▶ **Data for review**
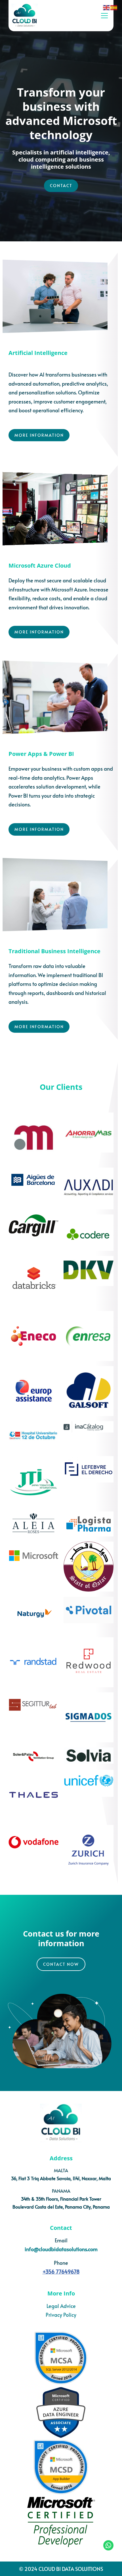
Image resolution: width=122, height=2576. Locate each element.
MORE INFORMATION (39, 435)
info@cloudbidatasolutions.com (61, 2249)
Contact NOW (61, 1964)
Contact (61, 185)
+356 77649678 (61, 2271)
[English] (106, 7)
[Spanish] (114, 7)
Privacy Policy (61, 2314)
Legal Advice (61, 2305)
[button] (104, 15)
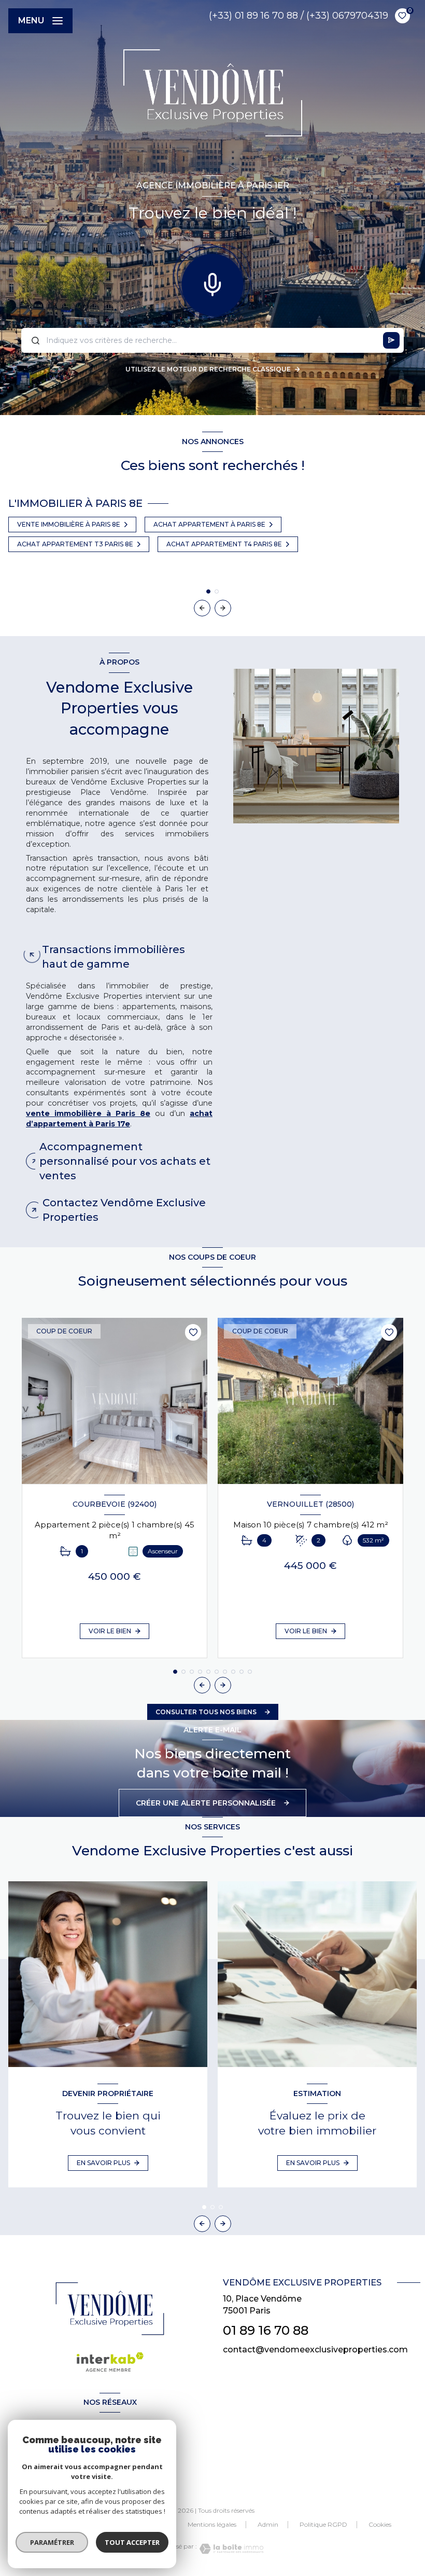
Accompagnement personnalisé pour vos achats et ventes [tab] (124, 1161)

---

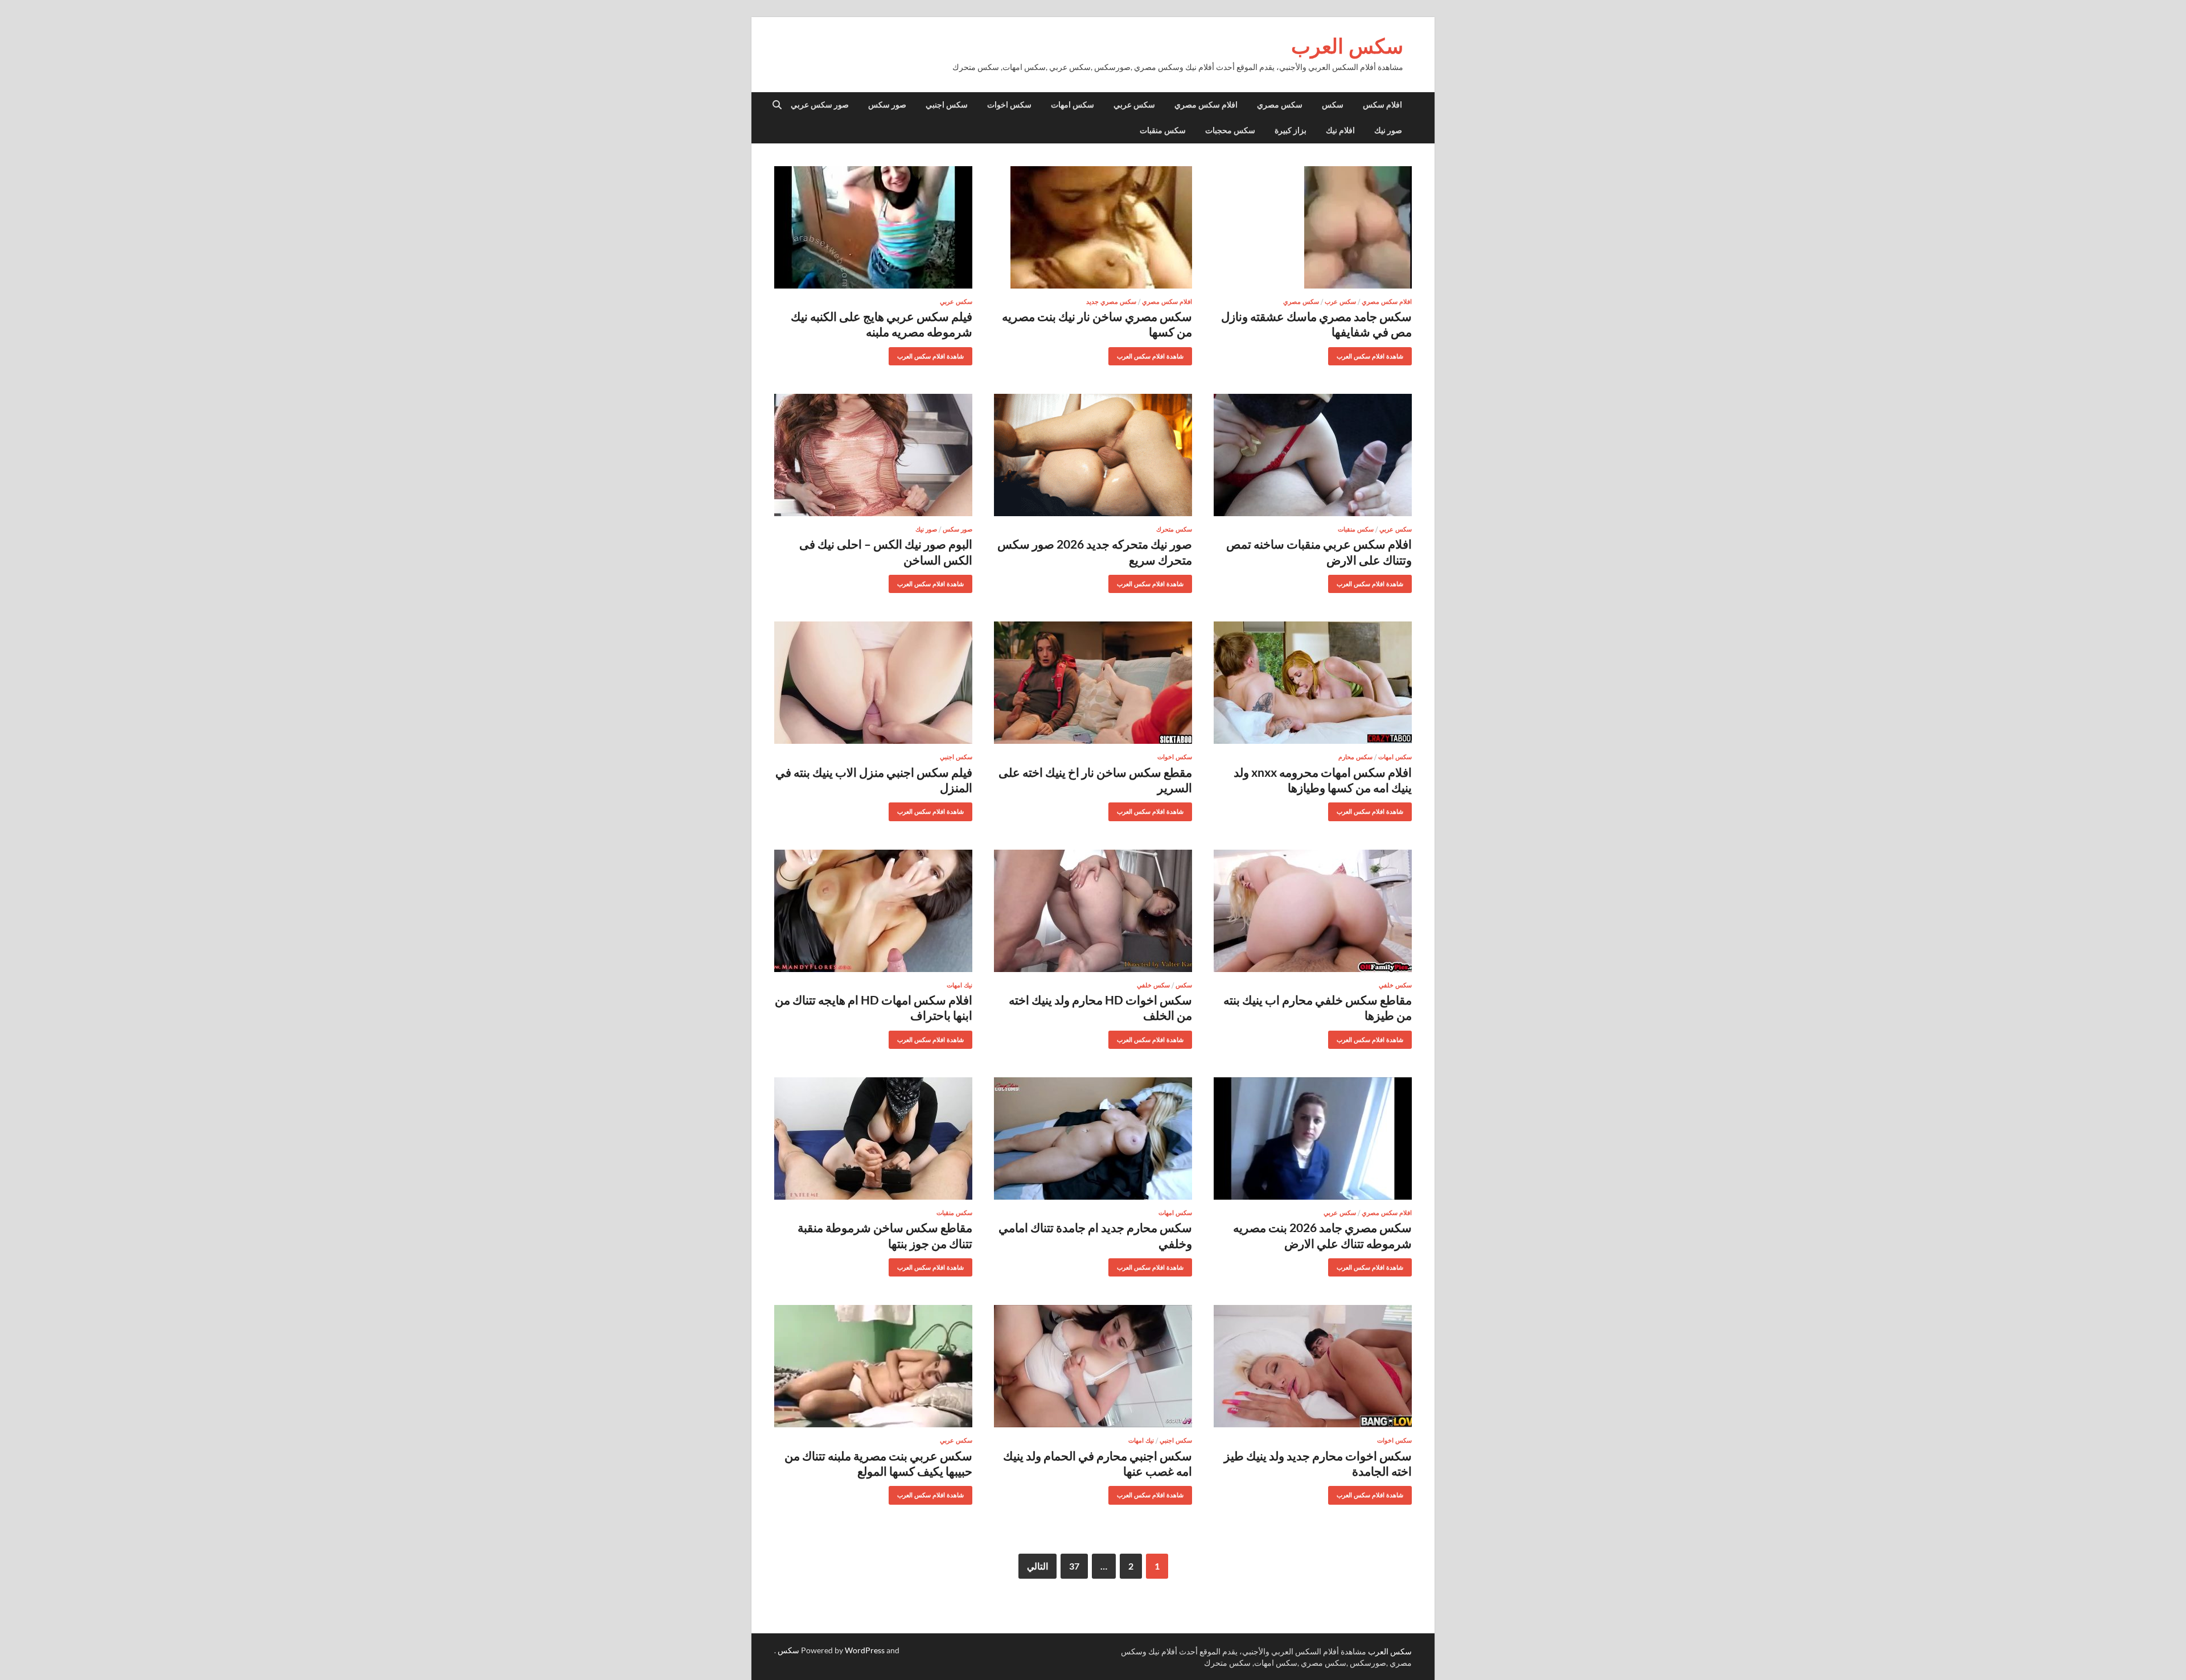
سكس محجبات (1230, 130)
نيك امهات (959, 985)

▶ **About this exercise**
Write back word for word every line in the entries above from the one with "77649678 (61, 2271)" to the one with "Accompagnement personnalisé pour", ends included, and none of the pictures.

▶ **Response to this task**
+356 77649678 (61, 2271)
[English] (106, 7)
[Spanish] (114, 7)
Privacy Policy (61, 2314)
Legal Advice (61, 2305)
[button] (104, 15)
Accompagnement personnalisé pour vos achats et ventes [tab] (124, 1161)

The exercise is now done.